━━ Task inputs ━━
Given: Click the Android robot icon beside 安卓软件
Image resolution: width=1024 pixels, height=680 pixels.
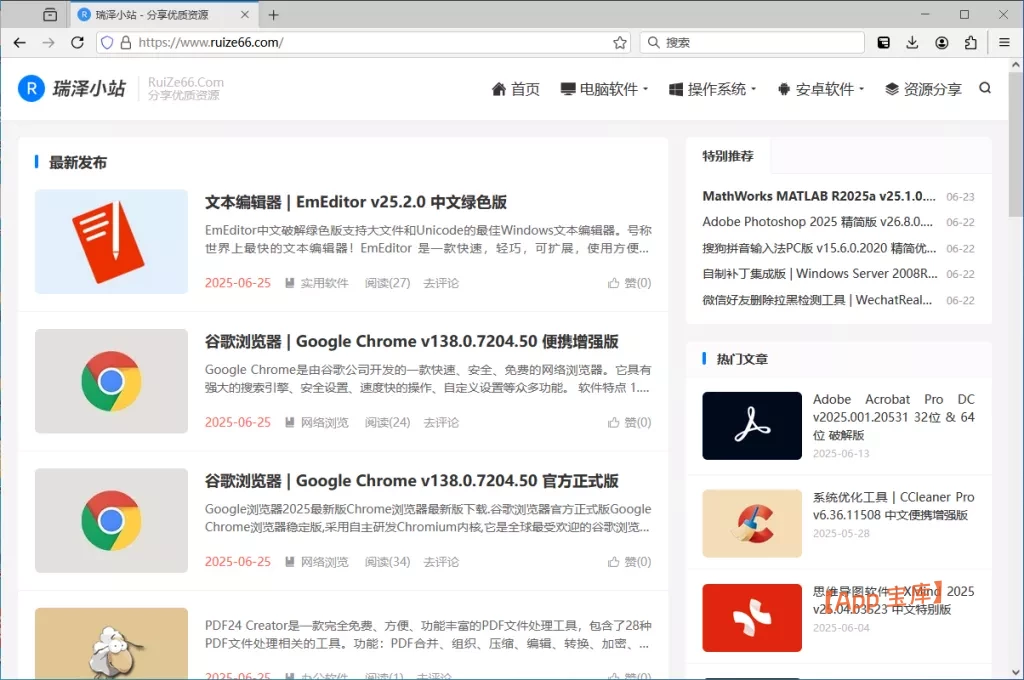Looking at the screenshot, I should coord(784,88).
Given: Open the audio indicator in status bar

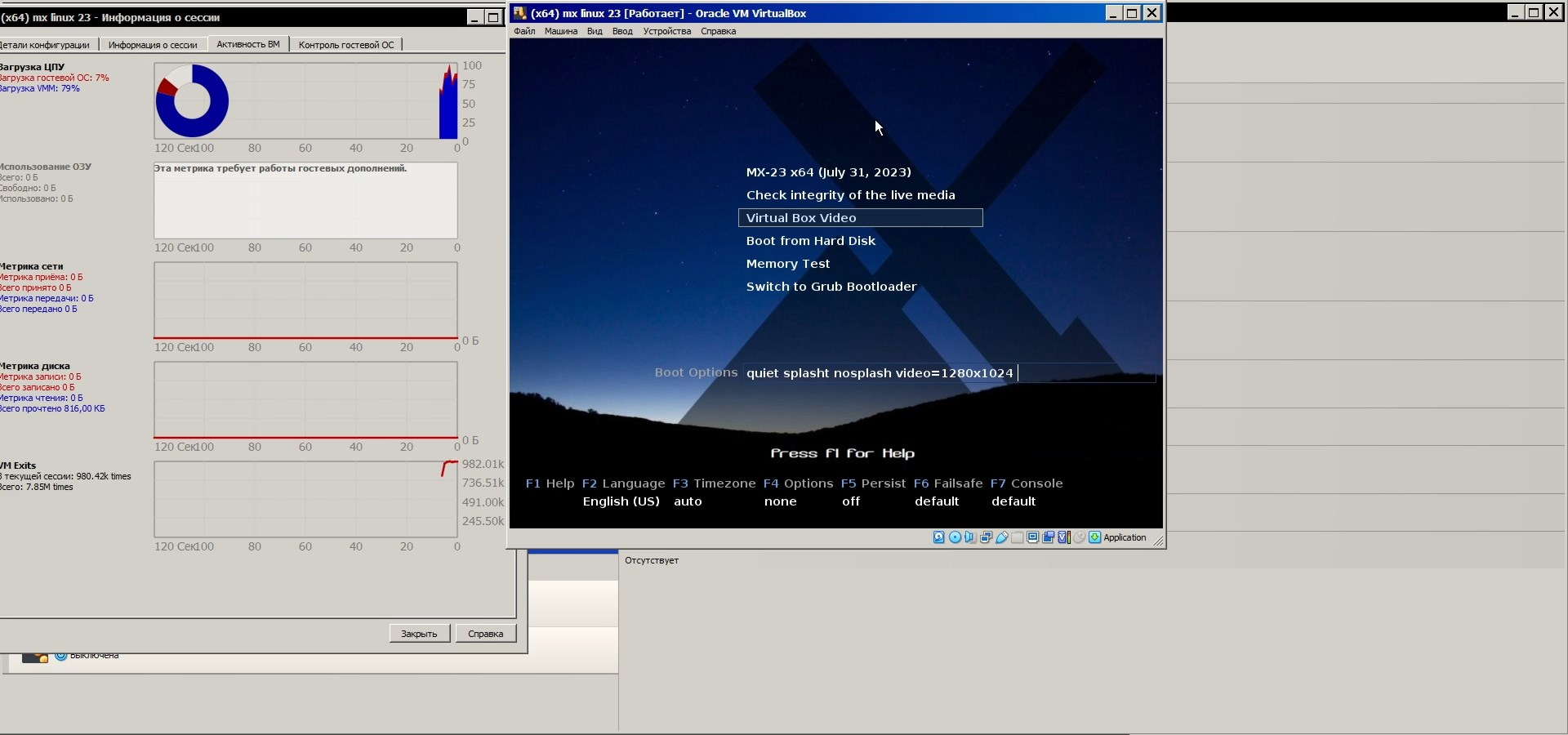Looking at the screenshot, I should tap(970, 537).
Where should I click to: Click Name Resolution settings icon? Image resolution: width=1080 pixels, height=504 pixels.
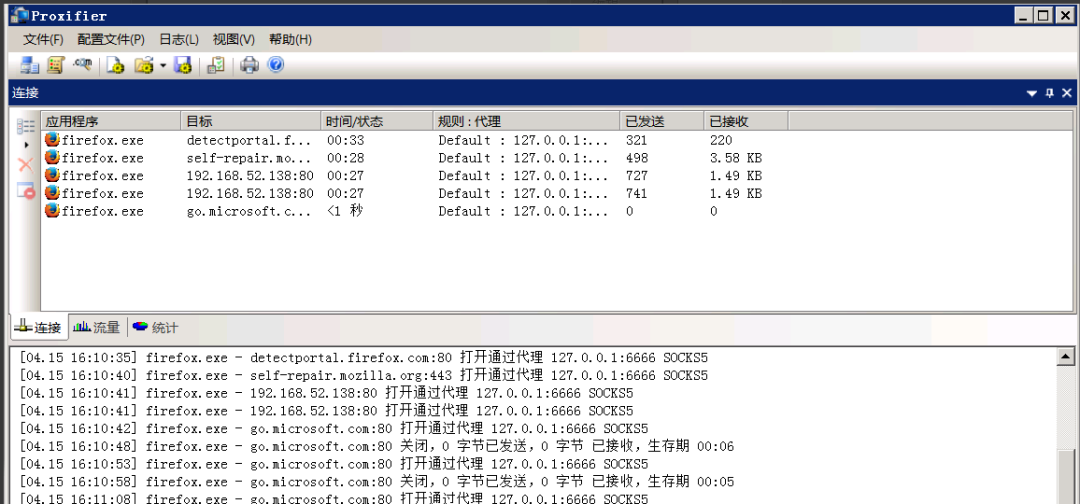point(82,65)
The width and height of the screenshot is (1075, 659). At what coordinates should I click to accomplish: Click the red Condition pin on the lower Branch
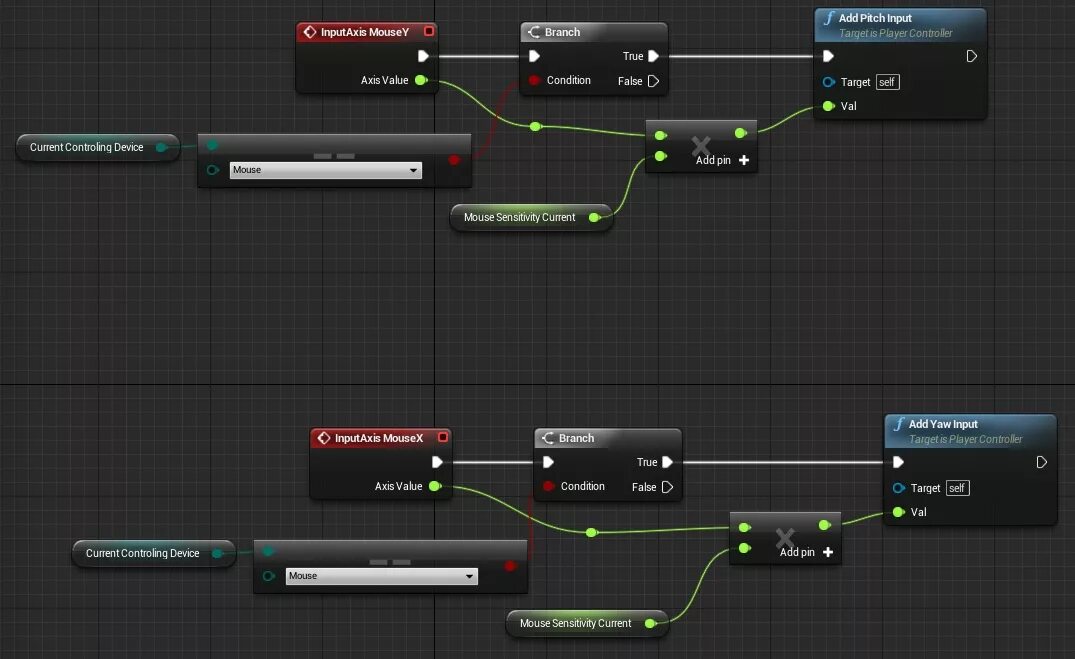coord(550,486)
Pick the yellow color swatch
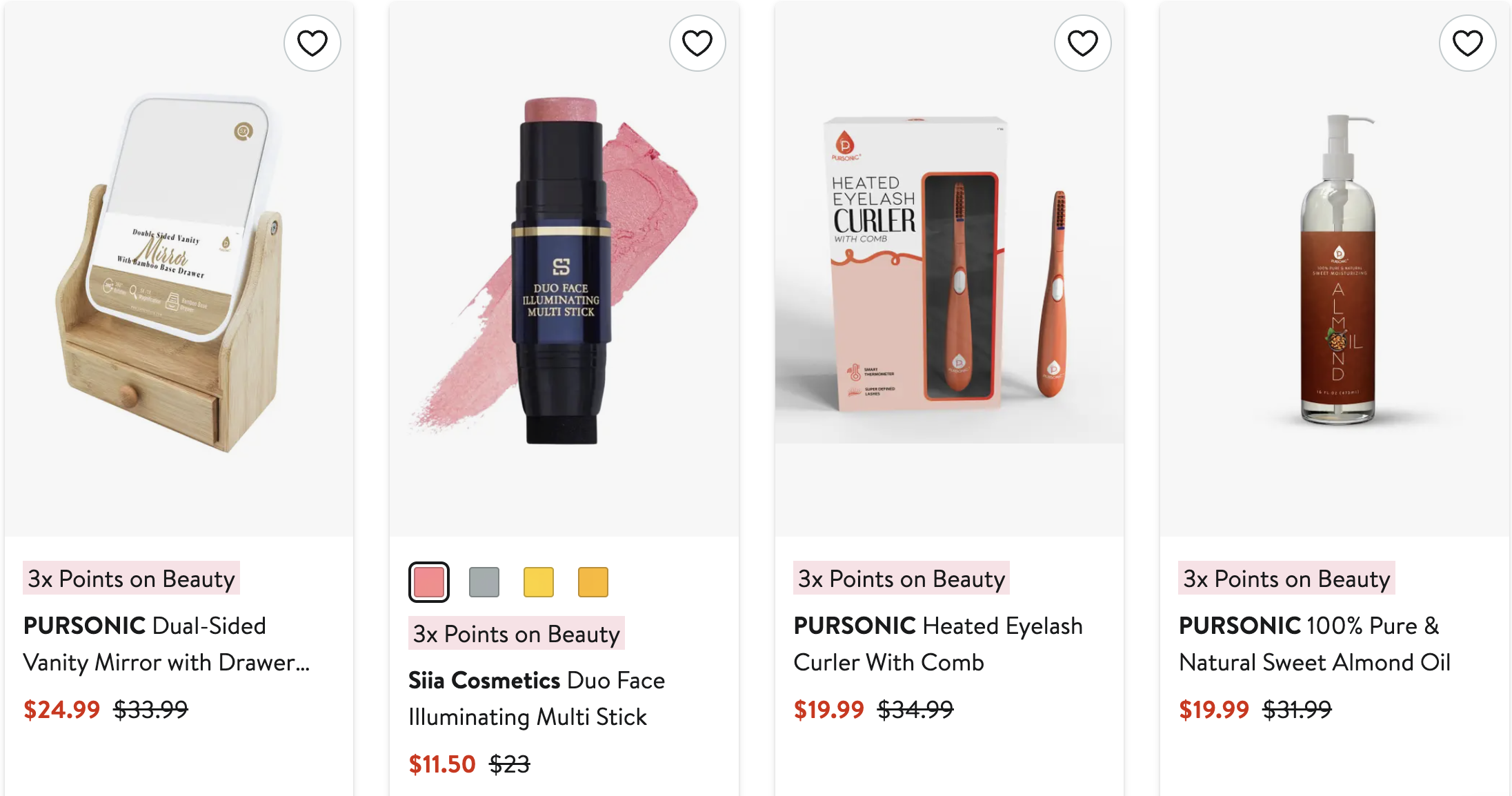The image size is (1512, 796). (x=538, y=582)
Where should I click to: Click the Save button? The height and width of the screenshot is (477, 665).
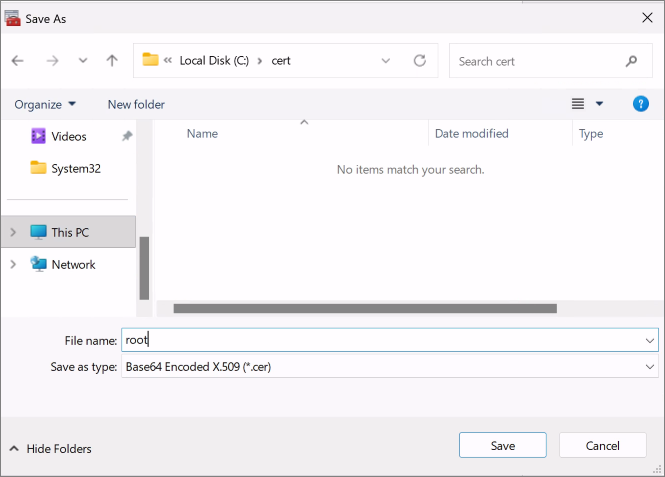pos(503,445)
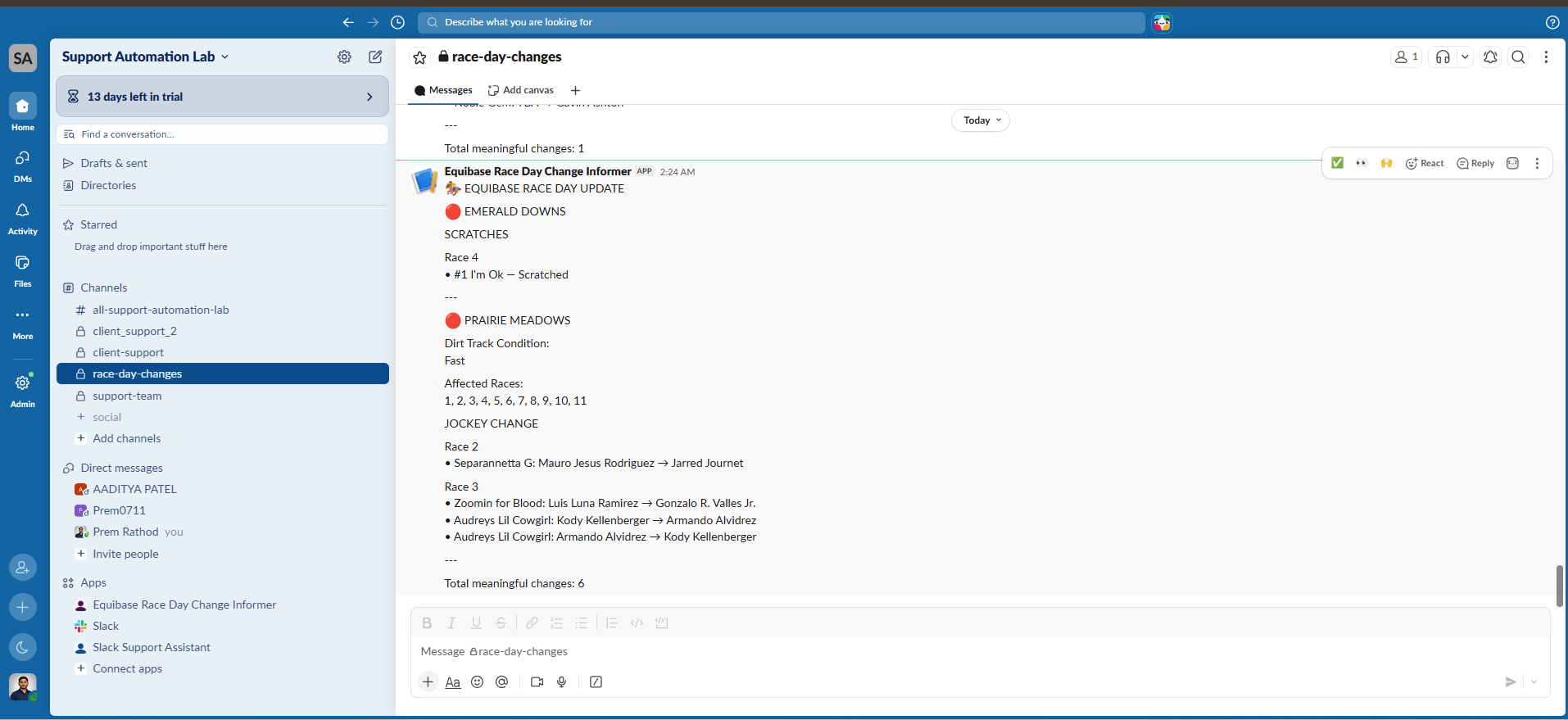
━━━
[Work request]
Reproduce all entries without any change, and omit the pictures.

[Result of this exercise]
Given: Click the Android robot icon beside 安卓软件
Image resolution: width=1024 pixels, height=680 pixels.
Looking at the screenshot, I should coord(784,88).
Given: Open the audio indicator in status bar

Looking at the screenshot, I should tap(970, 537).
Where should I click to: Click Name Resolution settings icon? Image resolution: width=1080 pixels, height=504 pixels.
point(82,65)
The width and height of the screenshot is (1075, 659). At what coordinates should I click to accomplish: Click the red Condition pin on the lower Branch
coord(550,486)
Pick the yellow color swatch
The image size is (1512, 796). (x=538, y=582)
Where should I click to: Click the Save button? The height and width of the screenshot is (477, 665).
pos(503,445)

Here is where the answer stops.